How do I write an expression that matches exactly N repetitions of the same character (or, ideally, the same group)? Basically, what (.)\1{N-1} does, but with one important limitation: the expression should fail if the subject is repeated more than N times. For example, given N=4 and the string xxaaaayyybbbbbzzccccxx, the expressions should match aaaa and cccc and not bbbb.
I'm not focused on any specific dialect, feel free to use any language. Please do not post code that works for this specific example only, I'm looking for a general solution.
Use negative lookahead and negative lookbehind.
This would be the regex: (.)(?<!\1.)\1{N-1}(?!\1) except that Python's re module is broken (see this link).
English translation: "Match any character. Make sure that after you match that character, the character before it isn't also that character. Match N-1 more repetitions of that character. Make sure that the character after those repetitions is not also that character."
Unfortunately, the re module (and most regular expression engines) are broken, in that you can't use backreferences in a lookbehind assertion. Lookbehind assertions are required to be constant length, and the compilers aren't smart enough to infer that it is when a backreference is used (even though, like in this case, the backref is of constant length). We have to handhold the regex compiler through this, as so:
The actual answer will have to be messier: r"(.)(?<!(?=\1)..)\1{N-1}(?!\1)"
This works around that bug in the re module by using (?=\1).. instead of \1. (these are equivalent most of the time.) This lets the regex engine know exactly the width of the lookbehind assertion, so it works in PCRE and re and so on.
Of course, a real-world solution is something like [x.group() for x in re.finditer(r"(.)\1*", "xxaaaayyybbbbbzzccccxx") if len(x.group()) == 4]
I suspect you want to be using negative lookahead: (.)\1{N-1}(?!\1).

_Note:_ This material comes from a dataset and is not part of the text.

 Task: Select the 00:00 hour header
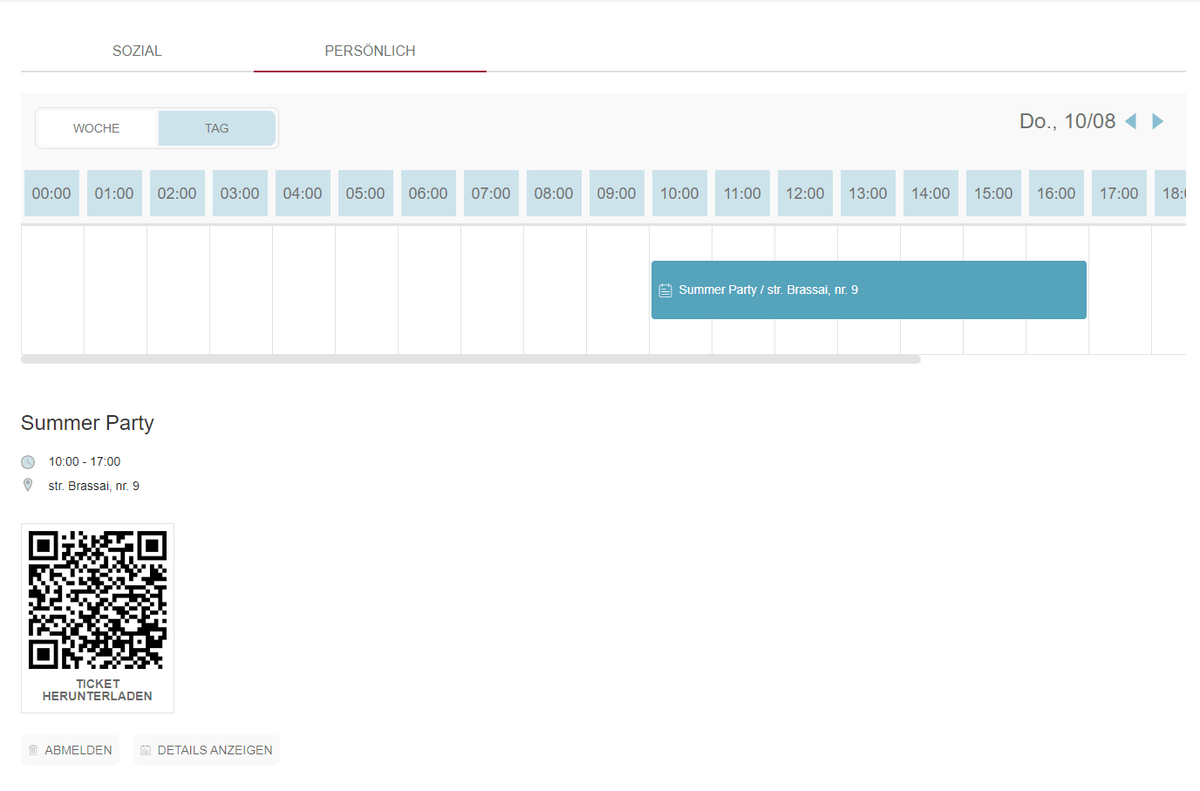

But that said...I suspect the simplest cross-language solution is just write it yourself without using regexes.
UPDATE:
^(.)\\1{3}(?!\\1)|(.)(?<!(?=\\2)..)\\2{3}(?!\\2) works for me more generally, including matches starting at the beginning of the string.
It is easy to put too much burden onto regular expressions and try to get them to do everything, when just nearly everything will do!
Use a regex to find all substrings consisting of a single character, and then check their length separately, like this:
use strict;
use warnings;
my $str = 'xxaaaayyybbbbbzzccccxx';
while ( $str =~ /((.)\2*)/g ) {
next unless length $1 == 4;
my $substr = $1;
print "$substr\n";
}
output
aaaa
cccc
Perl’s regex engine does not support variable-length lookbehind, so we have to be deliberate about it.
sub runs_of_length {
my($n,$str) = #_;
my $n_minus_1 = $n - 1;
my $_run_pattern = qr/
(?:
# In the middle of the string, we have to force the
# run being matched to start on a new character.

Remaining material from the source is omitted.